▶ **Exercise data**
_ _ _ _
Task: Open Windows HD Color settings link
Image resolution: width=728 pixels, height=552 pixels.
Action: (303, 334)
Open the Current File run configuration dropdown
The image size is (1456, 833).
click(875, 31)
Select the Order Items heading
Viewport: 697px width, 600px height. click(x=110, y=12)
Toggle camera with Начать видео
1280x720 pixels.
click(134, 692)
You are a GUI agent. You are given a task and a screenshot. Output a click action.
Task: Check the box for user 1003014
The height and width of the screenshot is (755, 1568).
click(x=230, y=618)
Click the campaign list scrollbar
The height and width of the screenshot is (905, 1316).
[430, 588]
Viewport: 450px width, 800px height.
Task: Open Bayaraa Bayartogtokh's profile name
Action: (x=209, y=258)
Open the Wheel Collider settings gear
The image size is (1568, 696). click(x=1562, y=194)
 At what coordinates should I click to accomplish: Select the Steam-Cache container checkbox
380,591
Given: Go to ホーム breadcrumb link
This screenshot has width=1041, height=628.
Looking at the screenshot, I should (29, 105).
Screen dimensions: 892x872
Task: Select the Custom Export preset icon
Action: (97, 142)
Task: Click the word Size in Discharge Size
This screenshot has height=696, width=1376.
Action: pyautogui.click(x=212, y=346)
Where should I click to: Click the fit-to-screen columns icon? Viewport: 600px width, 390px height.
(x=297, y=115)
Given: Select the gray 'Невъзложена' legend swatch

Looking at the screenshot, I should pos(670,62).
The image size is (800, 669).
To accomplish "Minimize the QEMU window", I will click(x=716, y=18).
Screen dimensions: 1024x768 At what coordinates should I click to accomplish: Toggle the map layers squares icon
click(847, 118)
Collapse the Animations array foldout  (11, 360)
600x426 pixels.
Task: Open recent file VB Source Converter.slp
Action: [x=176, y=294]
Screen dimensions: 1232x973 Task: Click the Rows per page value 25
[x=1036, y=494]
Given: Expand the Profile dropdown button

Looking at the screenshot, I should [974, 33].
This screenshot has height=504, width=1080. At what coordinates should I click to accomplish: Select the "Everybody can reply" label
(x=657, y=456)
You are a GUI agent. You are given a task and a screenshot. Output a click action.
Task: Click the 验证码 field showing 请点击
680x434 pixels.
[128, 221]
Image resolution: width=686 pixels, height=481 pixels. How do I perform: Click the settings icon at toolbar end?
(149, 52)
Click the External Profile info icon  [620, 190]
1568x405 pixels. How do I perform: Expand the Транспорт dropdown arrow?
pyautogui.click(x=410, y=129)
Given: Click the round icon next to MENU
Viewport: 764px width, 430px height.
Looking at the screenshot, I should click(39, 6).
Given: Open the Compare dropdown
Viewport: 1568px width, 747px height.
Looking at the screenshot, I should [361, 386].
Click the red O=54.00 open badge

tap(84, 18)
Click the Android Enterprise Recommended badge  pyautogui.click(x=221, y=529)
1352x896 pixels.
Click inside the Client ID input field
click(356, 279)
_ _ _ _
▶ **Job**
Copy out each row above that contains the string "coordinates".

▶ **Solution**
 At what coordinates should I click to accomplish: Select the Steam-Cache container checkbox
Screen dimensions: 1024x768 At what coordinates should I click to accomplish: Toggle the map layers squares icon
This screenshot has height=504, width=1080. At what coordinates should I click to accomplish: Select the "Everybody can reply" label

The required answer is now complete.